Para 33% dos entrevistados, a gestão do petista foi considerada como regular, enquanto 21% a classificam como “ruim” ou “péssima”. Somente 10% não souberam opinar.

Na série histórica, os resultados da pesquisa apresentam um avanço positivo na gestão do petista à frente da pasta. Em junho de 2025, 32% avaliavam positivamente, o que representa um aumento de 4 pontos percentuais no resultado desta quinta-feira.
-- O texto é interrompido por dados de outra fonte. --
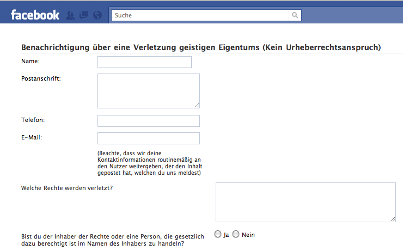This screenshot has height=250, width=403.
Task: Open the messages icon in header
Action: coord(84,15)

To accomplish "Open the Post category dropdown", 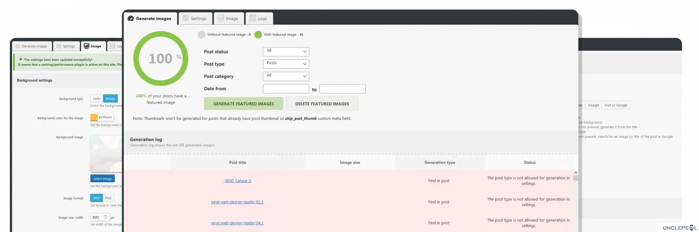I will (286, 77).
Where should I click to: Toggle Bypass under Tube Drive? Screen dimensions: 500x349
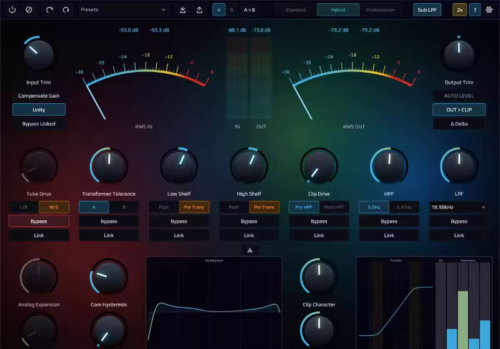coord(39,221)
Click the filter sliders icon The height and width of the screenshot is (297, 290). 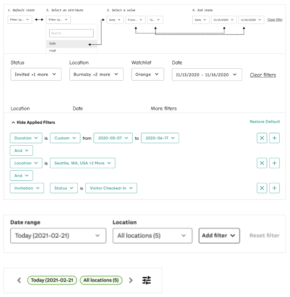[146, 280]
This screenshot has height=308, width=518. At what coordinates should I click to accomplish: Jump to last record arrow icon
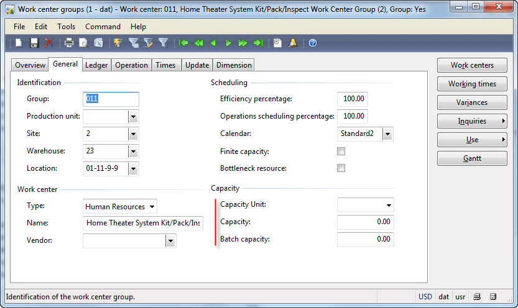pos(258,43)
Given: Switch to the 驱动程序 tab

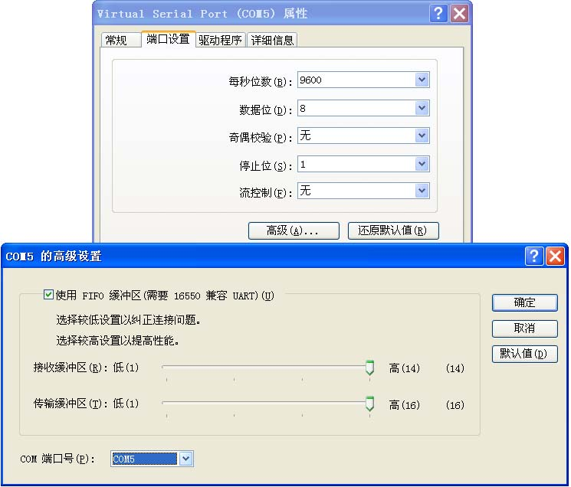Looking at the screenshot, I should 220,41.
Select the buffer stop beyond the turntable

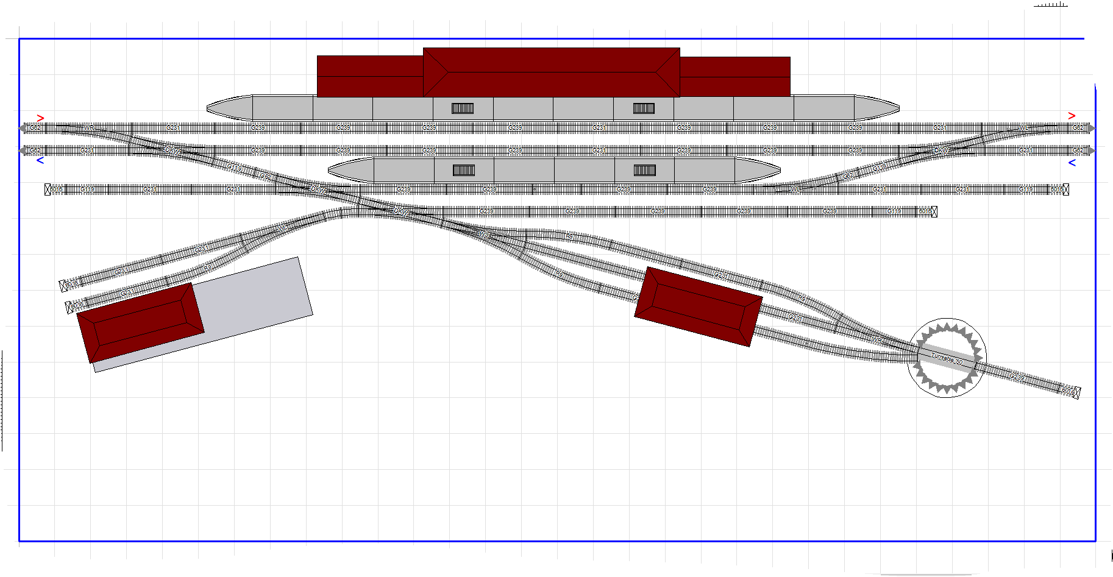[1076, 393]
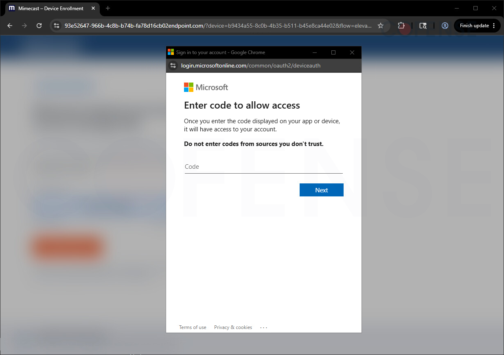Focus the Code input field
The height and width of the screenshot is (355, 504).
[264, 167]
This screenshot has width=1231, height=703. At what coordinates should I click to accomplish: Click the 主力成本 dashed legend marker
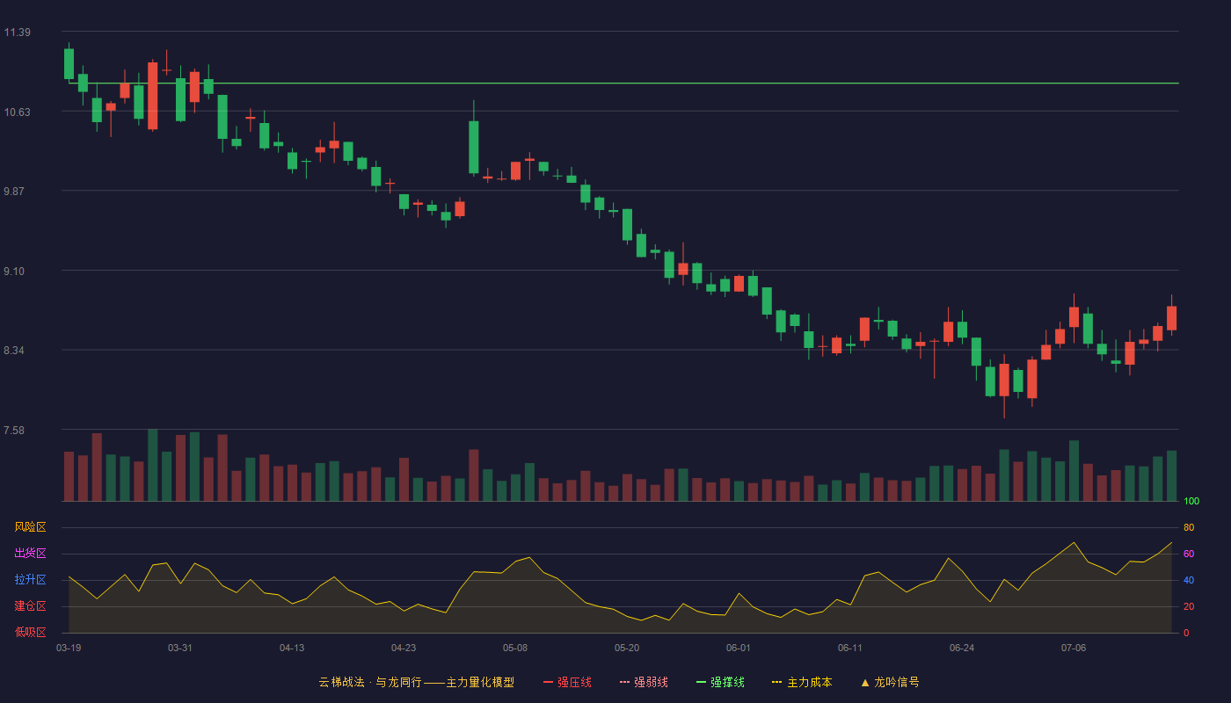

A gestão de Haddad no Ministério da Fazenda, que assumiu no início de 2023 com o novo mandato do presidente Luiz Inácio Lula da Silva (PT), foi marcada pela substituição da regra do teto de gastos públicos, que vigorava desde o governo do presidente Michel Temer, por um novo arcabouço baseado em metas fiscais, a tributação dos mais ricos e a isenção do imposto de renda para aqueles que ganham até R$ 5 mil.

Sob seu comando, ainda foram criadas ou elevadas taxações sobre combustíveis, apostas esportivas, compras internacionais, fundos exclusivos e offshore, veículos elétricos, fintechs e Juros sobre Capital Próprio (JCP), entre outros.

O ex-ministro deixou a pasta para poder se dedicar à disputa em São Paulo após pedido do presidente Lula, que precisa buscar palanques estaduais sólidos.

O levantamento PoderData entrevistou 2.500 pessoas, entre os dias 21 e 23 de março. A margem de erro é de dois pontos percentuais, para mais ou para menos.